Come ogni anno le Suore Elisabettine sono attente a condividere i messaggi di speranza e di carità che la Chiesa propone con gli anziani residenti della nostra Casa, suore e laici proponendo la possibilità di ricevere il Sacramento dell’Unzione, attraverso alcuni sacerdoti. Questi ultimi, che ci aiutano ad entrare nel mistero celebrando una ricca Liturgia della Parola, incontrano gli occhi e le mani delle persone fragili residenti, ma anche il cuore di alcuni operatori professionisti che desiderano affidare a Dio la fatica di un certo periodo della loro vita. I sacerdoti vengono accompagnati nei reparti e attraverso di loro passa una presenza che sa di conforto e custodia.

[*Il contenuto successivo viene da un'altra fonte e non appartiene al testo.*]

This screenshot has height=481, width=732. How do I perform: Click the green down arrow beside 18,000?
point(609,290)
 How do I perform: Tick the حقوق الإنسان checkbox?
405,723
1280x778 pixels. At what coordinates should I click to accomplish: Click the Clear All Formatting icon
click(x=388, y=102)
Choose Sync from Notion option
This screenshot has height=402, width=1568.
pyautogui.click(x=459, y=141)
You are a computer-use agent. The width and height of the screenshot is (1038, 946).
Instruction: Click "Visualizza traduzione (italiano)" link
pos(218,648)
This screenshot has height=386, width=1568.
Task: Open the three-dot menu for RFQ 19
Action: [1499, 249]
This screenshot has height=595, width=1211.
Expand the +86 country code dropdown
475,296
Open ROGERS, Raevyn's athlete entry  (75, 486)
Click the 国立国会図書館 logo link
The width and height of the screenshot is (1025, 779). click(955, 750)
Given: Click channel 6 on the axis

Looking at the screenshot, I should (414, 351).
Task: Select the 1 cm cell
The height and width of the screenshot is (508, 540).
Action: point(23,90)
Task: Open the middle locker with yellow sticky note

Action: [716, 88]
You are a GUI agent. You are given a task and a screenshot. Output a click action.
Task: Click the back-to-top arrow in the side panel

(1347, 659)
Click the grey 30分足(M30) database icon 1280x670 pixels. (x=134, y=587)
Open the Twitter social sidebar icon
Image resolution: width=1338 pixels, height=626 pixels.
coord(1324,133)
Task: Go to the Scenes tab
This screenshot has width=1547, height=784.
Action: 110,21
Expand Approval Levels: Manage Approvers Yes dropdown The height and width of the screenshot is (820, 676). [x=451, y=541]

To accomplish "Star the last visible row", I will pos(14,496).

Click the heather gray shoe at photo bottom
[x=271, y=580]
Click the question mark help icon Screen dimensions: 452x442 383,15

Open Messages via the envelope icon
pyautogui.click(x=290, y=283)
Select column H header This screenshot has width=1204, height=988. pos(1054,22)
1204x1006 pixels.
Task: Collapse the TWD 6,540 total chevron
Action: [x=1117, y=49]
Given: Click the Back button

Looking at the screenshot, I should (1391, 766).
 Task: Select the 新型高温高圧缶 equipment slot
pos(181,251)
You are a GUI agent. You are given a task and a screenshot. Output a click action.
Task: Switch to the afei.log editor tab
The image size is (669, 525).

Nonostante l’aver condiviso la lettura che il Papa ha scritto per la giornata e l’aver ripetuto il senso di alcuni gesti e del Sacramento c’è ancora un po’ di timore quando si sente parlare di “Unzione”…una signora, dopo averlo accolto e desiderato chiede: “..ma allora sto morendo?”: “No…il Sacramento dell’Unzione non è il punto su qualcosa di Inesorabile, ma Vita. I nostri anziani hanno molto bisogno di forza, pace, coraggio, solidarietà, vicinanza spirituale e per un credente, questo Sacramento è risposta. Esso prevede l’unzione con olio santo e la recita di una preghiera, che porta grazia, perdono dei peccati, soffio di Spirito sulla fronte e sulle mani. Il sacerdote recita questa formula:

 “Per questa santa unzione e per la sua piissima misericordia, ti aiuti il Signore con la grazia dello Spirito Santo, e liberandoti dai peccati, ti salvi e nella sua bontà ti sollevi”

A tutti l’augurio che questo gesto di vicinanza, innalzi a Colui che ci ama.